Preventing atomic-context violations in Rust code with klint
Preventing atomic-context violations in Rust code with klint
Posted Nov 20, 2023 21:03 UTC (Mon) by NYKevin (subscriber, #129325)In reply to: Preventing atomic-context violations in Rust code with klint by tialaramex
Parent article: Preventing atomic-context violations in Rust code with klint
* Rust's soundness guarantees do not cover leaks at all. As far as Rust is concerned, leaking memory (and never running its destructor, if any) is 100% sound in all cases. This is why mem::forget() and Box::leak() are safe functions. The soundness rules only require that *if* a destructor is run, then the object must not be used once the destructor returns. This can have some unintuitive consequences. For example, leaking a MutexGuard is sound, which means it is sound to lock a Mutex and never unlock it (and deadlock/starve all of the other threads that want to use that lock). The same applies to most of the other things in std::sync.

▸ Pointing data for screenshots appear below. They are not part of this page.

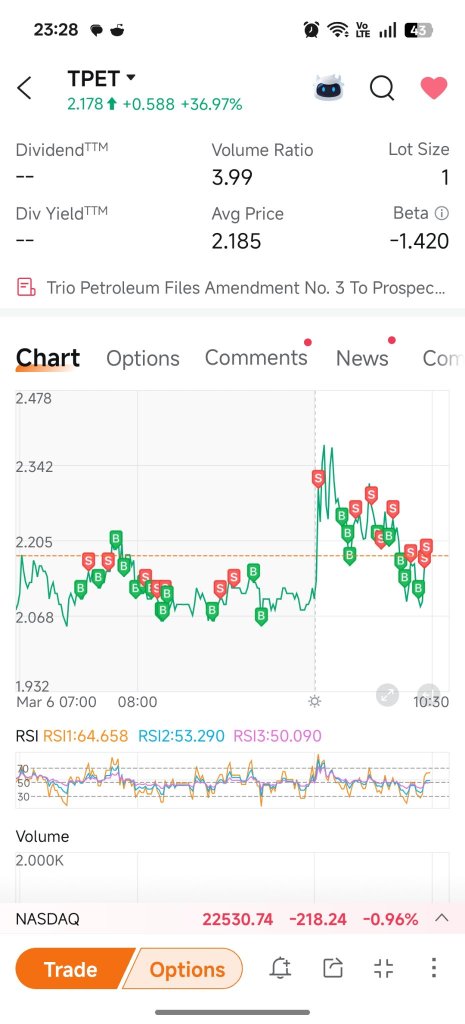Open the three-dot more options menu
This screenshot has height=1024, width=465.
(434, 968)
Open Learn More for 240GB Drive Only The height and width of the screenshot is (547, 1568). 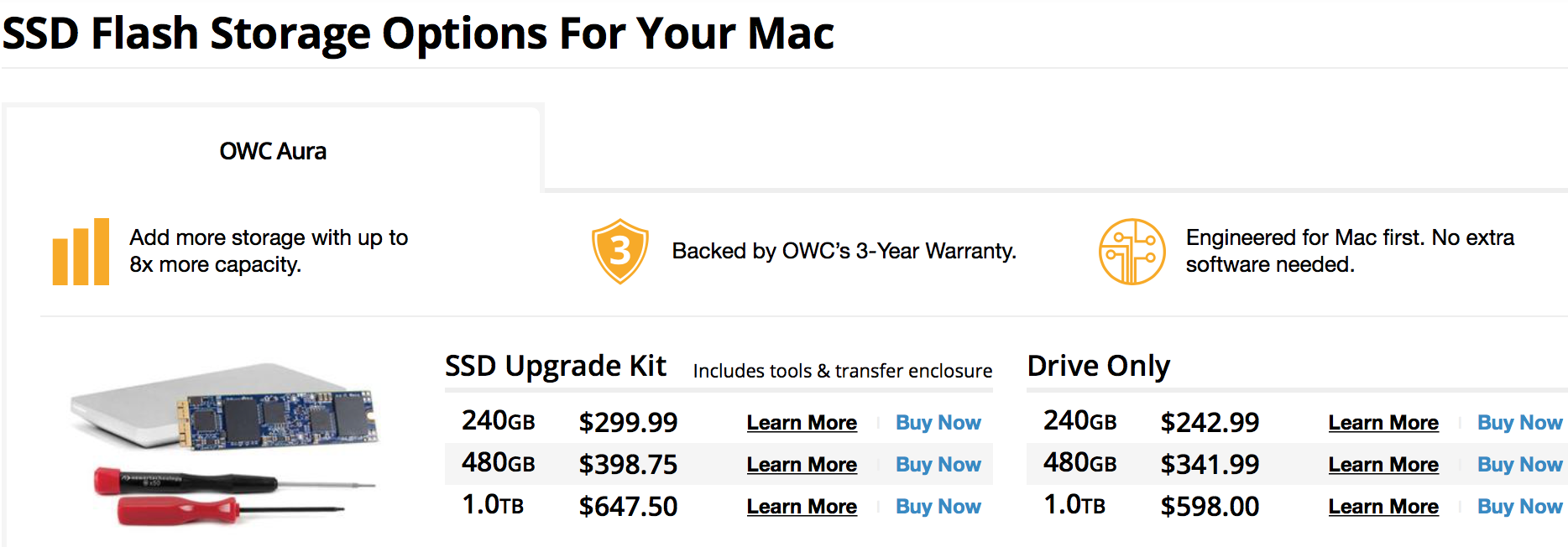tap(1383, 423)
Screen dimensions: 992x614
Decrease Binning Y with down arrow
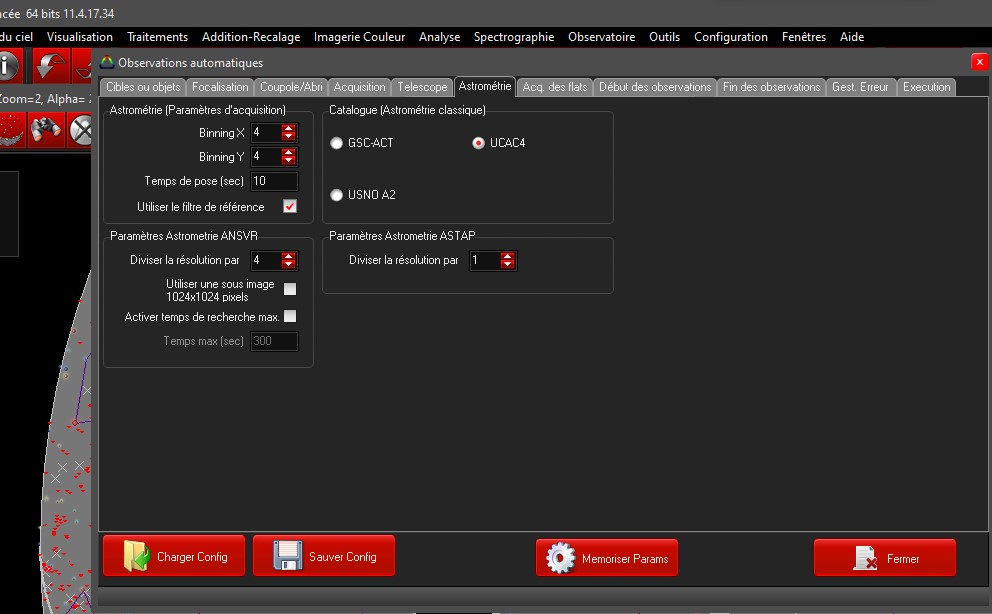(x=289, y=161)
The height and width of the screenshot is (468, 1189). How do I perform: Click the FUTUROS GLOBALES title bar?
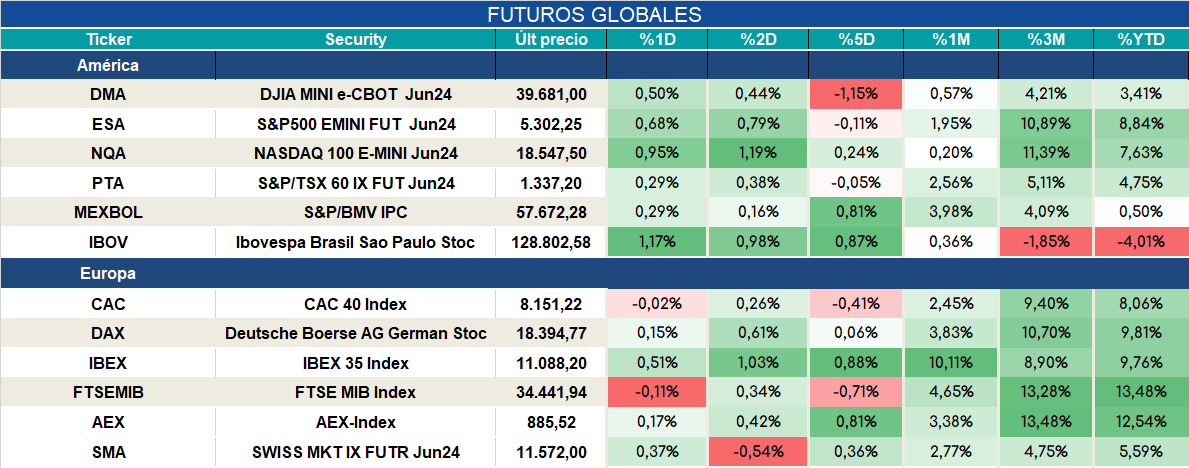tap(594, 14)
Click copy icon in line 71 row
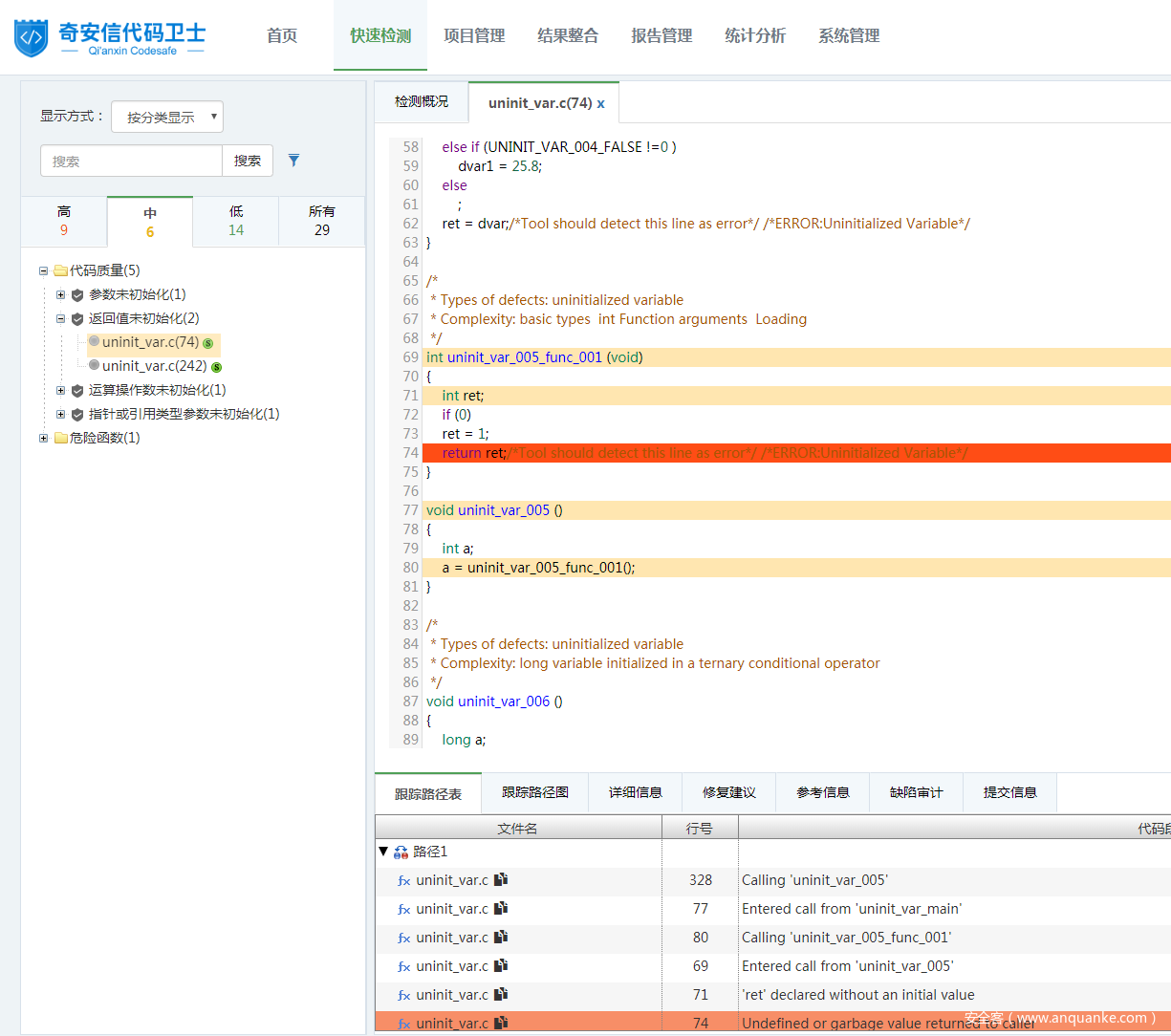This screenshot has width=1171, height=1036. (x=501, y=994)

* If you're writing a kernel, you really really really do not want to leak memory (unless you are e.g. constructing some static data structure at boot time). Leaking memory in userspace is bad, but the kernel will clean up after you when your process terminates. Memory leaked in kernelspace will remain leaked until the system reboots. OTOH, as described in the previous bullet, there are a lot of other things you can do that Rust considers sound, but are highly undesirable in practice.
Soundness was never meant to be the same thing as correctness. It was meant to prevent UB. Leaking memory does not risk UB, so it is sound. Deadlock is not UB either, so it is sound. Etc.